Financial segment revenues were $754 million in the quarter, up 6 percent compared with 2006. Financial segment adjusted internal revenue growth was 5 percent for the quarter. Operating income increased 14 percent to $166 million in the quarter.

Year-to-date adjusted operating margins were 25.1 percent, up 240 basis points compared with 2006. Adjusted operating margins for the quarter were up 180 basis points to 25.4 percent compared with the second quarter of 2006. The increase in operating income and margins in 2007 was driven primarily by strong growth in the company’s banking and payment processing businesses.

Insurance Segment

Insurance segment revenues were $426 million for the quarter, an increase of 22 percent compared with the second quarter of 2006. Adjusted internal revenues in the insurance segment declined by 2 percent in the quarter, due primarily to the ongoing competitive pressure in the large national accounts client portion of the health plan management businesses.

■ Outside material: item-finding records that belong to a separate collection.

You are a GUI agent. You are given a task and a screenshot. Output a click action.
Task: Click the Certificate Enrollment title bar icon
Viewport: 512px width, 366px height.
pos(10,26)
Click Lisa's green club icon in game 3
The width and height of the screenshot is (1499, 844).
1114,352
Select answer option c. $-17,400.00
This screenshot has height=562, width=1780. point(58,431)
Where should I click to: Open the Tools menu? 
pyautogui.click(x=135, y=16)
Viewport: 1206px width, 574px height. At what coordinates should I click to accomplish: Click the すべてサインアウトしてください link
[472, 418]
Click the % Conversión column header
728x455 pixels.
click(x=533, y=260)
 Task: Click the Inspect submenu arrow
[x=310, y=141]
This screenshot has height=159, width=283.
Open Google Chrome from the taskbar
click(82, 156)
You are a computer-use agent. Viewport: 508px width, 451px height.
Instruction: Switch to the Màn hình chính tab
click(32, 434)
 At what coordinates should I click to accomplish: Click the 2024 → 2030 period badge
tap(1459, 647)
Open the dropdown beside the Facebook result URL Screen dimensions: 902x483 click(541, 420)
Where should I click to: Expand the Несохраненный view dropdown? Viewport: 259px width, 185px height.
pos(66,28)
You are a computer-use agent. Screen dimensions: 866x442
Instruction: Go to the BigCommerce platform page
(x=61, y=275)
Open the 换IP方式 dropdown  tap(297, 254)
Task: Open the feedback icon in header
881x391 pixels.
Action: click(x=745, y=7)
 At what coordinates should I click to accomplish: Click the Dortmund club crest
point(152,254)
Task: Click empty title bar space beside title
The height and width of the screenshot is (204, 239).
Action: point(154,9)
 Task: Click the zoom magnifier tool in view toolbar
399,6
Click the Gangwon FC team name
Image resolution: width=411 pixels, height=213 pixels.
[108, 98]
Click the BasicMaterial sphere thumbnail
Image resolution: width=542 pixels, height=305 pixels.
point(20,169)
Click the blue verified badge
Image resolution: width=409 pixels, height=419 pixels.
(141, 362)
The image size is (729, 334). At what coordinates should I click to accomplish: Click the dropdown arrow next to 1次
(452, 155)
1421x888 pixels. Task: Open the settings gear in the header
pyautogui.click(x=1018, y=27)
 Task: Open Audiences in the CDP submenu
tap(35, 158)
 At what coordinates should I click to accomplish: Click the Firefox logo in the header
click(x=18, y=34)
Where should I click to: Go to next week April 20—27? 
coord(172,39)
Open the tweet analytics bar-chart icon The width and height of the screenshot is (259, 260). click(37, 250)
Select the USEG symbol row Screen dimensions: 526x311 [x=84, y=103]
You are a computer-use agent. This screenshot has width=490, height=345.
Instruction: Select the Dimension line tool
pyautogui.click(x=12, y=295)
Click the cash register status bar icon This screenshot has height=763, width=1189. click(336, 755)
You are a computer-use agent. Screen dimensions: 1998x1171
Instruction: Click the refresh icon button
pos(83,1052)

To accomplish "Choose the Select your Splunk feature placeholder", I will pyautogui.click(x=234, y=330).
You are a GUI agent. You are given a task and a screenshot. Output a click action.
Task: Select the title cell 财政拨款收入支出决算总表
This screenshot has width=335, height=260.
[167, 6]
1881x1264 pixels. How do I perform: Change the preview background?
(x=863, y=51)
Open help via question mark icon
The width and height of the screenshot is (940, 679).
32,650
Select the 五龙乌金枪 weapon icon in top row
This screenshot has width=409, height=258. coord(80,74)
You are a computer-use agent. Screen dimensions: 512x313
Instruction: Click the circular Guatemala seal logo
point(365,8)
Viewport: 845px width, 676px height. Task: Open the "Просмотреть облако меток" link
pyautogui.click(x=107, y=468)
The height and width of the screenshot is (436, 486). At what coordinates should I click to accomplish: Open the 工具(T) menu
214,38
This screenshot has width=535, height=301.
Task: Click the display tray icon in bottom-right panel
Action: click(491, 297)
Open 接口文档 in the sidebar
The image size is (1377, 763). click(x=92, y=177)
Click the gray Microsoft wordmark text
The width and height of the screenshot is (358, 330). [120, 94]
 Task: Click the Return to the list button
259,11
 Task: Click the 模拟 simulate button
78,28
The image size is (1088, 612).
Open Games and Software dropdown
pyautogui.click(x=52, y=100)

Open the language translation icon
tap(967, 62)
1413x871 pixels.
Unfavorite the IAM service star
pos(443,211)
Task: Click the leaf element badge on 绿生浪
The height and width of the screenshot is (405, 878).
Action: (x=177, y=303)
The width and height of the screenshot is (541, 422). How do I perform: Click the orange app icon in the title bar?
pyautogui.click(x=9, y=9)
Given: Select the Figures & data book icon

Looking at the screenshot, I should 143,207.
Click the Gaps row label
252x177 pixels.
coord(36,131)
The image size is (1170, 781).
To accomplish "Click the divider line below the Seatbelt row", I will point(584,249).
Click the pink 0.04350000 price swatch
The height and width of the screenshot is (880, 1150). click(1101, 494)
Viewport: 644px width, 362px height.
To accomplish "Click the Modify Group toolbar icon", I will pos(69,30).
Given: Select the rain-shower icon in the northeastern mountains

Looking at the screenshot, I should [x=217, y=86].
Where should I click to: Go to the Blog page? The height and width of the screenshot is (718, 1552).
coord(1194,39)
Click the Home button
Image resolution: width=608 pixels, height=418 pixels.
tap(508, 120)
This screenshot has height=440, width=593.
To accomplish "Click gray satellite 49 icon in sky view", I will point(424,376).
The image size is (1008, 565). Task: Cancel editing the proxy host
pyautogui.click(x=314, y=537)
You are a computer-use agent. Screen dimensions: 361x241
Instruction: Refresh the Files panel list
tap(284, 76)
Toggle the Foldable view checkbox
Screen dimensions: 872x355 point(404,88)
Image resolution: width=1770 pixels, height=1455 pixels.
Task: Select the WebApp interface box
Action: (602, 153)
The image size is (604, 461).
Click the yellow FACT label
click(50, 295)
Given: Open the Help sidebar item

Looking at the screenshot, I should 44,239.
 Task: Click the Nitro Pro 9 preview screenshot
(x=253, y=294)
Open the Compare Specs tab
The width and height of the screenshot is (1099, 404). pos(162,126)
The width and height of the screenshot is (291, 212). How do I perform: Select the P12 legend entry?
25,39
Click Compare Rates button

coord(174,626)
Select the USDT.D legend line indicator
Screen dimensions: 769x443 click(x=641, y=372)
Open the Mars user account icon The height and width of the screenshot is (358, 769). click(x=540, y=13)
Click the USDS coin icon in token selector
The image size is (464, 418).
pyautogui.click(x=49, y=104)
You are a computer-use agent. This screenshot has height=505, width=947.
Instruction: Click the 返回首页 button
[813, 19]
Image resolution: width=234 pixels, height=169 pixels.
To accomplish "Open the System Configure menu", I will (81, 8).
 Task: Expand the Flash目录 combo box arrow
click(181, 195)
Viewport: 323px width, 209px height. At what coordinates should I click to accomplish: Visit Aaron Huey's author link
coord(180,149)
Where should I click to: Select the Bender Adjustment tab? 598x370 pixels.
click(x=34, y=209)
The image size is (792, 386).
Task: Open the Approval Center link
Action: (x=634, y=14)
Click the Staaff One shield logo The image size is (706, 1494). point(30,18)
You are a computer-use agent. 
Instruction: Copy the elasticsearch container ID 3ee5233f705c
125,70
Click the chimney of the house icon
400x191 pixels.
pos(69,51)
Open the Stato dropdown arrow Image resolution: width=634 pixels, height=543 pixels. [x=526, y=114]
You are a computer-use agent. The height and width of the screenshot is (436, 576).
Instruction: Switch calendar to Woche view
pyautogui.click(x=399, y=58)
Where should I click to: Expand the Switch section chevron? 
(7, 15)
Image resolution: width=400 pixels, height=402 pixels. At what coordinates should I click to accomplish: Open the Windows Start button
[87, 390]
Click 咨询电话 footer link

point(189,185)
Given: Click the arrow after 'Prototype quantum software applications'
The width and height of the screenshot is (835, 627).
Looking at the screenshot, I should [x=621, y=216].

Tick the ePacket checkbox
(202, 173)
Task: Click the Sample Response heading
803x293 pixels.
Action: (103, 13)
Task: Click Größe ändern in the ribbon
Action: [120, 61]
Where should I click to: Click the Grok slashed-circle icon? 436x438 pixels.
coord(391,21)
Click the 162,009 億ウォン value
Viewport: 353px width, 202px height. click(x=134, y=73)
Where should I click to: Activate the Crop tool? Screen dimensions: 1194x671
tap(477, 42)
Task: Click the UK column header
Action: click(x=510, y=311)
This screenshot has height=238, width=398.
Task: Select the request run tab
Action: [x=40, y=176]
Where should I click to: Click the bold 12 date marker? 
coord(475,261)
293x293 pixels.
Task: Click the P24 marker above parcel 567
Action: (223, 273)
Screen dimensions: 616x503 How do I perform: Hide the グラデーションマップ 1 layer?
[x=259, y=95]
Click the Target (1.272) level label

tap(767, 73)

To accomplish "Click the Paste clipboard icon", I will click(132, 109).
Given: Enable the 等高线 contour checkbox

Insurance segment adjusted operating income was $32 million in the second quarters of both 2007 and 2006. Adjusted operating income in the second quarter of 2007 excluded $17 million of charges related to the termination of an investment in a new technology platform ($13 million) in the health plan management business and other facility shutdown and severance expenses ($4 million) in the insurance segment. These charges had a negative impact of $0.06 per share in the quarter.